# More training nights



## freedom fighter (25 Jul 2006)

Should there be more training nights during the week for cadets?
Your thoughts on this subject would be great.


----------



## Burrows (25 Jul 2006)

I love cadets and if there were more I'd certainly go to them, but officers and cadets have lives outside of the CCM.


----------



## freedom fighter (25 Jul 2006)

I guess I have to agree with you. Having cadets too many times a week could interfere with people's busy schedules.


----------



## yoman (25 Jul 2006)

I don't know about you guys, but I already commit at least 1 evening and one full day a week to cadets. Sometimes I'm there 2 full days and a evening. This year I missed around 8 hockey games (out of a season of around 30 games) and around 4 practices because I was at cadets. Sure I would love more cadets, but to which point do I want it completely taking over my schedule? Believe me if I could, I would be there when ever I have free time as long as it does not impede on my other activities (not a lot of them).

TASK LIST:
1. Update the stretch of the cadet training thread from "I guess I have" through "lot of them).", putting "soccer" in place of "hockey".
2. In the cadet training thread, what reason does Burrows give for not adding more training nights?
3. Continue the forum thread about cadet training nights from where it stops.
The material after this has nothing to do with the cadet thread.

SUPPLIED MATERIAL:
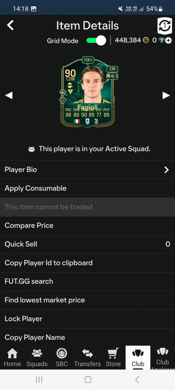The height and width of the screenshot is (390, 175).
Task: Tap the back arrow icon
Action: click(10, 25)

OUTPUTS IN ORDER:
1.
I guess I have to agree with you. Having cadets too many times a week could interfere with people's busy schedules.


----------



## yoman (25 Jul 2006)

I don't know about you guys, but I already commit at least 1 evening and one full day a week to cadets. Sometimes I'm there 2 full days and a evening. This year I missed around 8 soccer games (out of a season of around 30 games) and around 4 practices because I was at cadets. Sure I would love more cadets, but to which point do I want it completely taking over my schedule? Believe me if I could, I would be there when ever I have free time as long as it does not impede on my other activities (not a lot of them).

2. Officers and cadets have lives outside of the CCM.

3.
----------



## timma (13 Dec 2006)

I also think that it would impede peoples schedules.But I would go if they had one or two more training nights.


----------



## Klc (13 Dec 2006)

My unit at one point had *up to* 3 nights and 2 days of training a week at the *very peak* of the year.

Thursday - Parade night (Regular dress) [mandatory]
Wednesday - Band/Shooting team practice (Shooting team - Combats, Band - Civvies)
Tuesday - Drill team/NSCE

Saturday - Supplimental Training (Drill, PT, Shooting/Band, Drill. In that order.; Civvies/Combats [Sr NCOs + Shooting team]) [mandatory]
Sunday - NSCE / NCO Development (Civvies) [NSCE/Sr. NCO's]

So we were quite busy sometimes. This would only last a month or so, usuially we had 2 weeknights plus saturday. And only about 1/2 to 2/3 of the unit was there for one of the weeknights. BTW, we had 2 shooting teams, a full Pipes and Drums program, and our own smallbore ranges. (By the time I was out, only pellet rifles of course.  )

We had it good...  ;D


----------



## ryanmann356 (15 Dec 2006)

some cadet corps have numerouse different training nights for different parts of the corps such as the band, drill team, shooting team etc.  One corps (I cant remember which) that my friend used to belong to, used to have training nights for different sports teams on different days.


----------



## mysteriousmind (15 Dec 2006)

more night? 

There is the mandatory traning 1night per week, often, music or shooting occurs on a other night, one night is often schedule for officer meeting.

And you want more?


----------



## Bandmaster (15 Dec 2006)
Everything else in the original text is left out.